--- START ---

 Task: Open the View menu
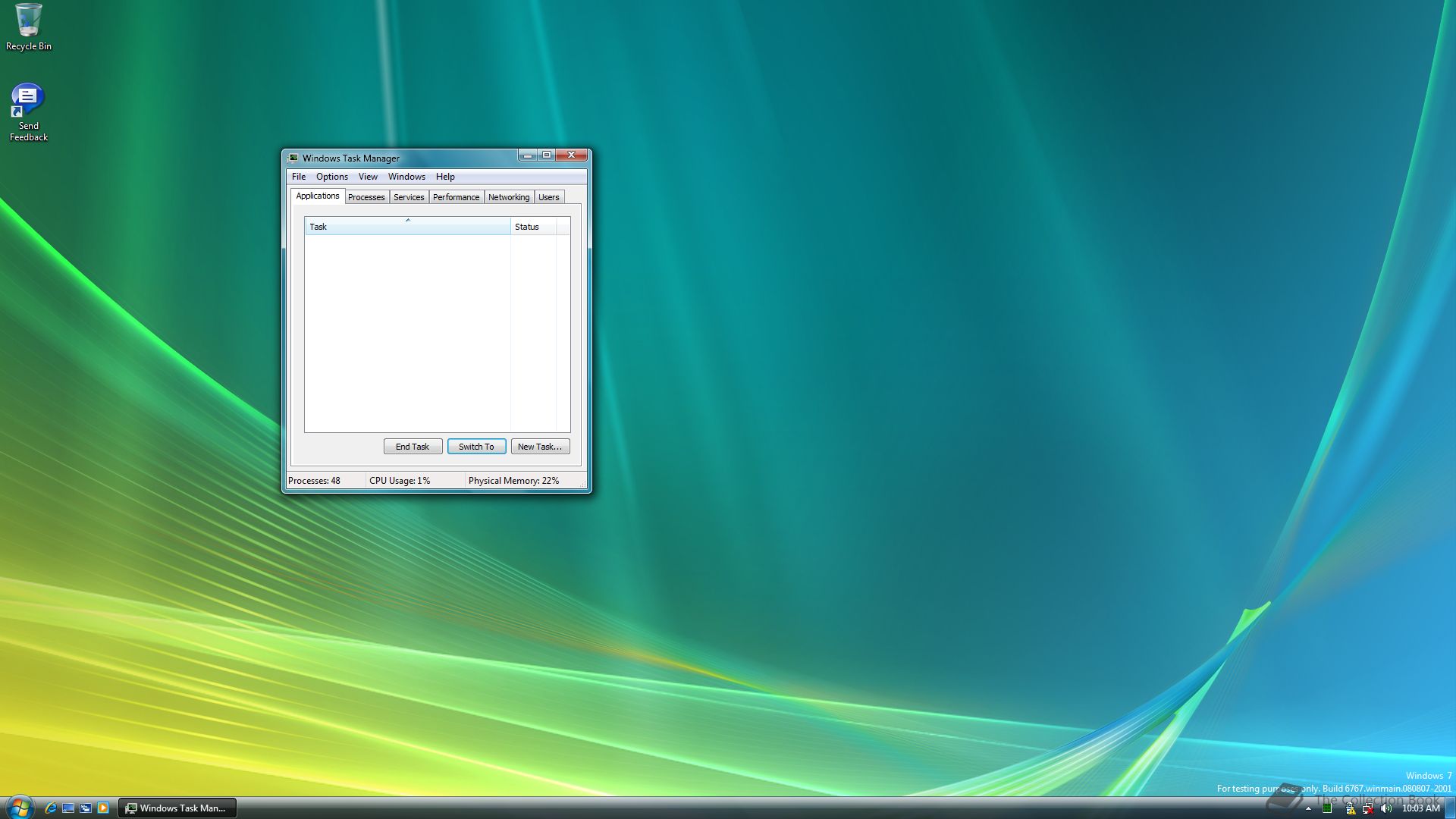[x=368, y=177]
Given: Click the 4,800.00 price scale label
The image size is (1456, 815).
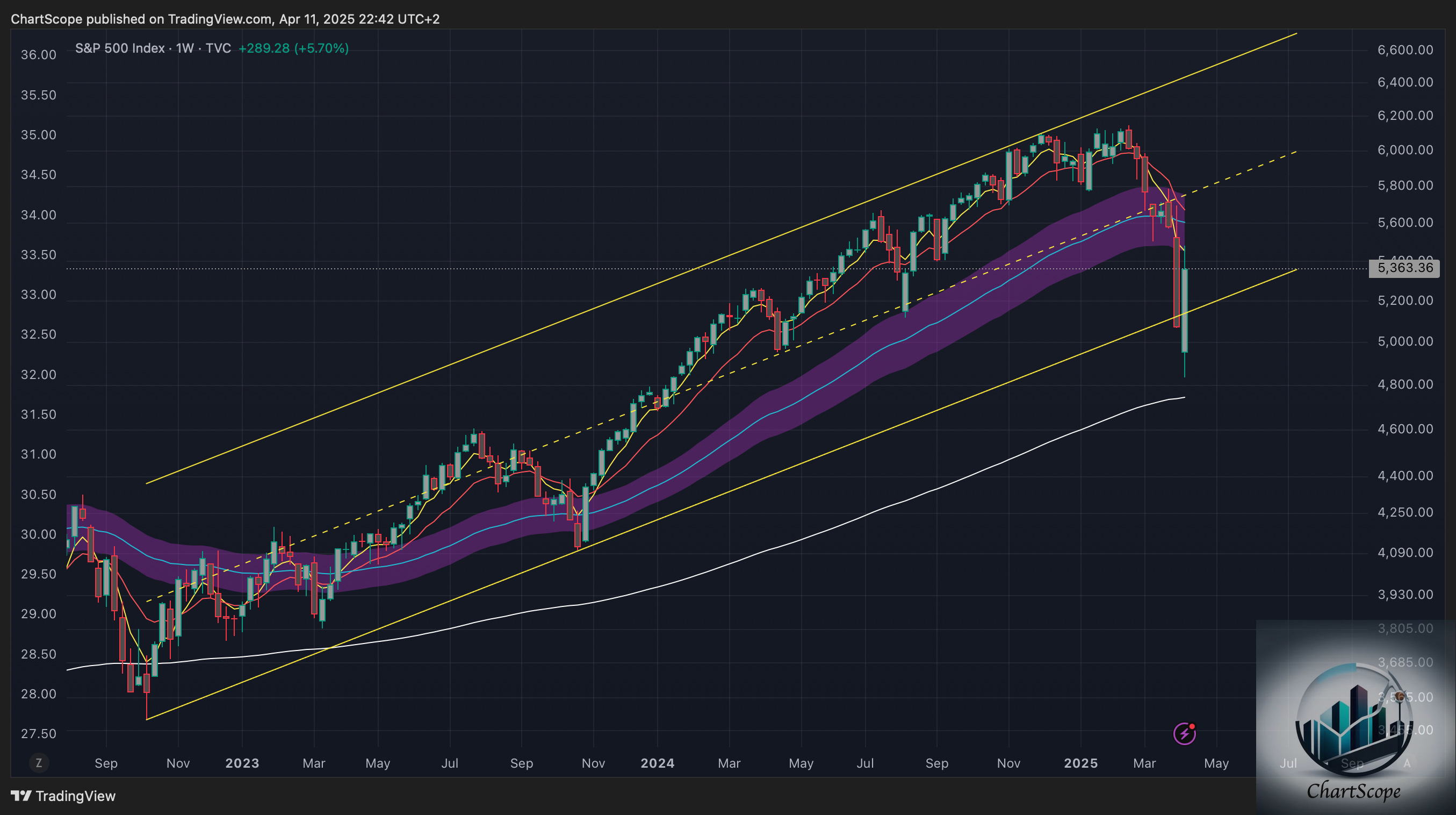Looking at the screenshot, I should (x=1405, y=384).
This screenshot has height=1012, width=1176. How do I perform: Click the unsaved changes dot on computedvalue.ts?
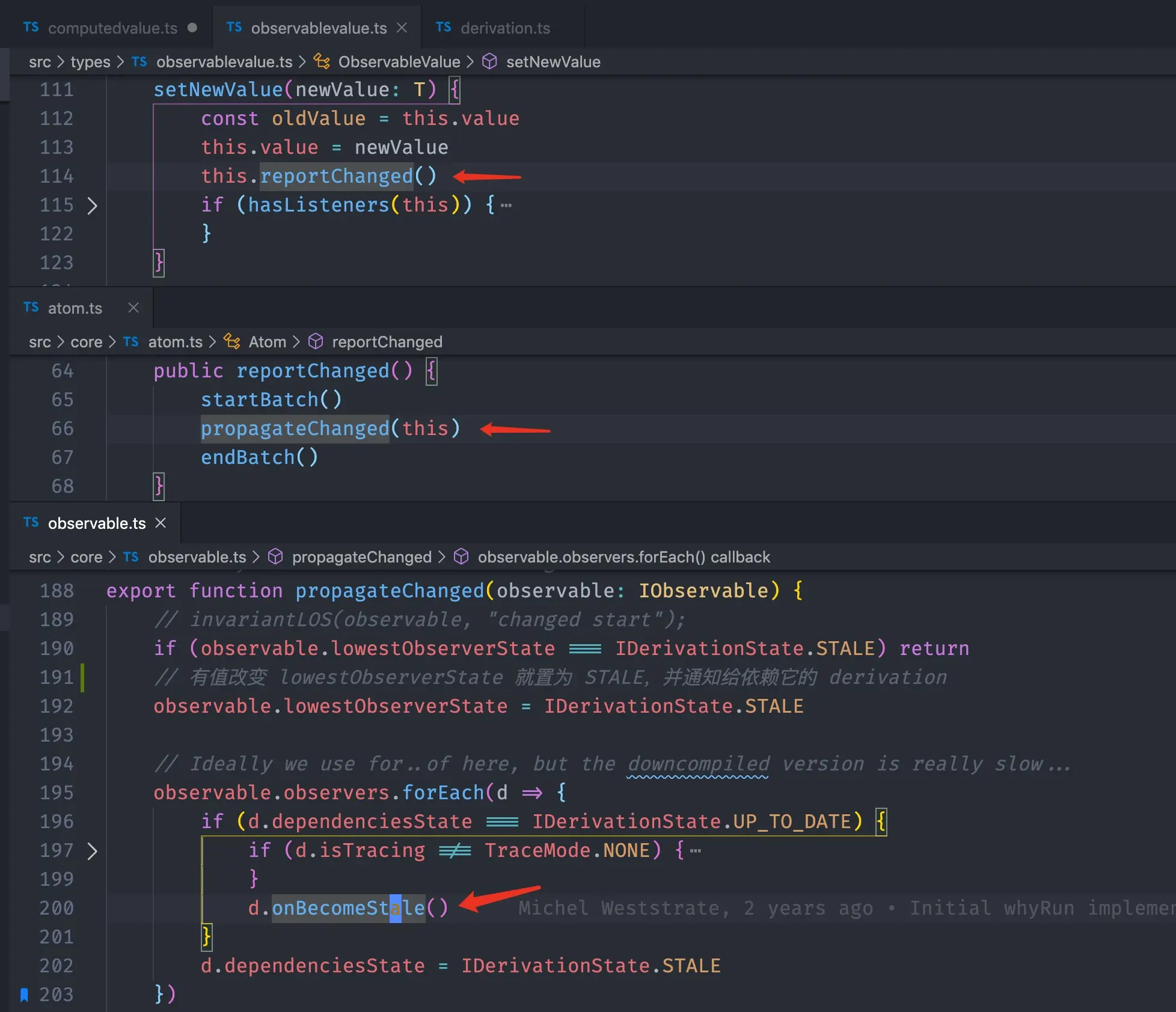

--- END ---

_Aim of the exercise_
Repeat exactly the lines from the one containing "The image size is (1456, 815)." to the last line of the records above, including both, and leave out any pictures.

_Reply to the task_
The image size is (1456, 815).
Looking at the screenshot, I should (x=1405, y=384).
This screenshot has height=1012, width=1176. How do I perform: Click the unsaved changes dot on computedvalue.ts?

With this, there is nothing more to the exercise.